- **TRECHO DO TEXTO**

◆ ◆ ◆

Romper com uma crença requer tempo, um
trabalho didático bem elaborado, e o Deus dos hebreus fez isso. Seu plano era
que com o tempo também os animais deixassem de ser sacrificados. Ele pensava em
uma progressão nos costumes e nas crenças. Ao morrer na cruz Cristo deixou
claro que não era o sacrifício de animais o objetivo de Deus (Mt 27:51). Ficou
evidente que o sistema judaico foi instituído para substituir o sacrifício de
humanos e que depois deveria ser também substituído ou eliminado.
Voltemos a Abraão. No seu tempo era
assim. O sacrifício de humanos estava na ordem do dia (Lv 18:21, 2Re 23:10).
Isaque possivelmente já teria sido avisado pelos servos do pai e pelos
coleguinhas de que ele era a vítima. Estava esperando que isso acontecesse com
ele. Ao ir para o monte com o pai ele suspeitava e esperava que o pai lhe falasse abertamente
sobre isso. Tanto é assim que provocou o pai com a pergunta: onde está o
cordeiro?(Gn 22;7,8)
Abraão não ia sacrificar Isaque a pedido
do Deus de Israel, mas para cumprir um
ritual da época. Seu coração estava pesaroso porque era o filho da promessa,
mas, ao mesmo tempo, era grato a Deus pelo milagre do seu nascimento. Era de
Deus e a Deus seria devolvido. Esse era o seu pensamento.
Ao chegar ao local
do sacrifício uma voz o detém e lhe diz compreender a intenção, mas que
esse Deus a quem ele serve não quer sacrifícios humanos, não concede bênçãos
com base em ofertas, não salva com base em obras humanas. Nesse momento Deus oferece um
substituto que é aceito por Abraão. Aqui sim se manifestou a fé de Abraão em
aceitar o substituto. Ele compreendeu que o sacrifício quem faz é Deus, quem
paga a conta é Deus. Compreendeu que Deus dá as bênçãos sem esperar retorno, sem exigir pagamento (Mt
5:45).
Em toda Bíblia, a começar em Gn 3:15,
transparece a história do substituto, da providência divina para a salvação.
Dessa forma penso que a fé de Abraão se manifestou não na oferta do filho a um
deus, mas na aceitação do substituto provido por Deus.
O difícil para Abraão não foi a subida
ao monte, mas a descida. Ao subir ele foi como um homem da sua época, admirado
por todos por estar disposto a cumprir a tradição de oferecer o filho aos
deuses. Ao descer poderia ser visto como um homem frágil que não conseguiu
cumprir com que era esperado dele.
Como explicar aos homens que Deus não aceitara
a sua oferta, se havia “aceitado” a de tantos outros menos dignos do que ele?
Como explicar que não foi covardia, mas uma determinação divina? Como explicar
que o seu Deus não aceitara o seu sacrifício? Havia enganado os homens dizendo
que ira sacrificar o filho?

◆ ◆ ◆

- **Trechos de um conjunto de dados**

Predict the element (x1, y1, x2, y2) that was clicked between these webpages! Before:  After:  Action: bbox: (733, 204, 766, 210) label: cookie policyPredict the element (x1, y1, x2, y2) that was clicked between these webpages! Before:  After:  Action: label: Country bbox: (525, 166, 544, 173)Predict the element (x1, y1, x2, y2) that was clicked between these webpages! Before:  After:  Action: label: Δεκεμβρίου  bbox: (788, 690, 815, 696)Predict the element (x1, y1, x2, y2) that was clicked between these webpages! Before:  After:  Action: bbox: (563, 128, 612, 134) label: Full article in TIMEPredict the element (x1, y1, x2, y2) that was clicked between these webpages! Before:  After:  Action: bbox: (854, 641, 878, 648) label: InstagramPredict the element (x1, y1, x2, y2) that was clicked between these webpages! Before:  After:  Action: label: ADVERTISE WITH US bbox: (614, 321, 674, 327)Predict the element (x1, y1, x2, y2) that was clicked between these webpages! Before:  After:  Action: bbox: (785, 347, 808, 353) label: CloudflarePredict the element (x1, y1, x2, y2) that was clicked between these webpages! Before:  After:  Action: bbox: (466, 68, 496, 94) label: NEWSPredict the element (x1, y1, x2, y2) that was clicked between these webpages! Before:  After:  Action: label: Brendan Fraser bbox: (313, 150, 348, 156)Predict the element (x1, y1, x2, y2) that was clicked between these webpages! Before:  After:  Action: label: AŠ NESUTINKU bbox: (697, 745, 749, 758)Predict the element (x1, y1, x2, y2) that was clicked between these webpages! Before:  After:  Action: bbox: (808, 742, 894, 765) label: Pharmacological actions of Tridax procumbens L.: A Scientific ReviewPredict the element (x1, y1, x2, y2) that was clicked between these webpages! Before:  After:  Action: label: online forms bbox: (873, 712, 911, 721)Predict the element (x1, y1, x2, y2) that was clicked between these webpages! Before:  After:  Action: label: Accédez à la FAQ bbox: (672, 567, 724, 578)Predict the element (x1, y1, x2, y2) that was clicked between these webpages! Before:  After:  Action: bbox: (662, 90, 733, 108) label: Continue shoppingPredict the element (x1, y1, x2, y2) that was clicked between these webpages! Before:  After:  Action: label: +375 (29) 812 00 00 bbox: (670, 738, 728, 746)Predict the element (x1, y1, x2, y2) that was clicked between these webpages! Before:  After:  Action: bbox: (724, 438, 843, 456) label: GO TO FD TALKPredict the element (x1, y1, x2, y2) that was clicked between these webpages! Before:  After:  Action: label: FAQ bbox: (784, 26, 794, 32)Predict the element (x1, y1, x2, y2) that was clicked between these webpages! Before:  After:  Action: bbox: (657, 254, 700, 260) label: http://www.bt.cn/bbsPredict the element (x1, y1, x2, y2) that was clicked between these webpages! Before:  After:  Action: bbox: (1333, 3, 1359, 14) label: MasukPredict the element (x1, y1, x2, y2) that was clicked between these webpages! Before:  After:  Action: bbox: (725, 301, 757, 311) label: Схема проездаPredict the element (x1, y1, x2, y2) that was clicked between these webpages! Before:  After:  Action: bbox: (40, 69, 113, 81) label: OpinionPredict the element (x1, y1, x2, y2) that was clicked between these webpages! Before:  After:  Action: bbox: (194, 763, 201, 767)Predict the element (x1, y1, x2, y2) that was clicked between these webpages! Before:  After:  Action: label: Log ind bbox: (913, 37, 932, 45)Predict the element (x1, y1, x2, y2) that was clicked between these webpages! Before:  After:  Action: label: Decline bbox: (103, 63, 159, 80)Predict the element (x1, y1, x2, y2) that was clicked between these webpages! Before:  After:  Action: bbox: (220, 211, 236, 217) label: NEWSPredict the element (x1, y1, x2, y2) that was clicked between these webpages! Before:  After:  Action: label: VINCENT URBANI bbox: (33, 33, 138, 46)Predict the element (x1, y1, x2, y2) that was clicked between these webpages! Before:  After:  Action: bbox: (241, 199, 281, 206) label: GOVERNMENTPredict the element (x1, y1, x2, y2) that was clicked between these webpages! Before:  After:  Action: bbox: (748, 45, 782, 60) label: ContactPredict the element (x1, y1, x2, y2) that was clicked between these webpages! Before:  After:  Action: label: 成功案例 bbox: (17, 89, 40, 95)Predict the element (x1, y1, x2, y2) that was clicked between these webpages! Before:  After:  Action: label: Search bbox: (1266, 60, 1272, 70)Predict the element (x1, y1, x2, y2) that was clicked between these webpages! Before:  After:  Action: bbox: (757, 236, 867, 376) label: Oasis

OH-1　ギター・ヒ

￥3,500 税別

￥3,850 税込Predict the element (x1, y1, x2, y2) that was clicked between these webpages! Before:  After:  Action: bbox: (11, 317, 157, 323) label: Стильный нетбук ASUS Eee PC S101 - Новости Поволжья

◆ ◆ ◆

- **PERGUNTAS**
[A] De acordo com o texto sobre Abraão, em que se manifestou a fé de Abraão?
[B] Diga se cada afirmação concorda com o texto sobre Abraão: (i) o difícil para Abraão foi a subida ao monte; (ii) Isaque perguntou ao pai onde estava o cordeiro; (iii) Abraão ia sacrificar Isaque a pedido do Deus de Israel.
[C] Copie do texto sobre Abraão o trecho que começa nas palavras "Em toda Bíblia, a" e termina logo após "era esperado dele.".
Os dados não têm relação com o que se pede aqui.

- **RESPOSTAS**
[A] Na aceitação do substituto provido por Deus.

[B]
(i) Não: "O difícil para Abraão não foi a subida ao monte, mas a descida."
(ii) Sim: "provocou o pai com a pergunta: onde está o cordeiro?"
(iii) Não: "Abraão não ia sacrificar Isaque a pedido do Deus de Israel, mas para cumprir um ritual da época."

[C]
Em toda Bíblia, a começar em Gn 3:15,
transparece a história do substituto, da providência divina para a salvação.
Dessa forma penso que a fé de Abraão se manifestou não na oferta do filho a um
deus, mas na aceitação do substituto provido por Deus.
O difícil para Abraão não foi a subida
ao monte, mas a descida. Ao subir ele foi como um homem da sua época, admirado
por todos por estar disposto a cumprir a tradição de oferecer o filho aos
deuses. Ao descer poderia ser visto como um homem frágil que não conseguiu
cumprir com que era esperado dele.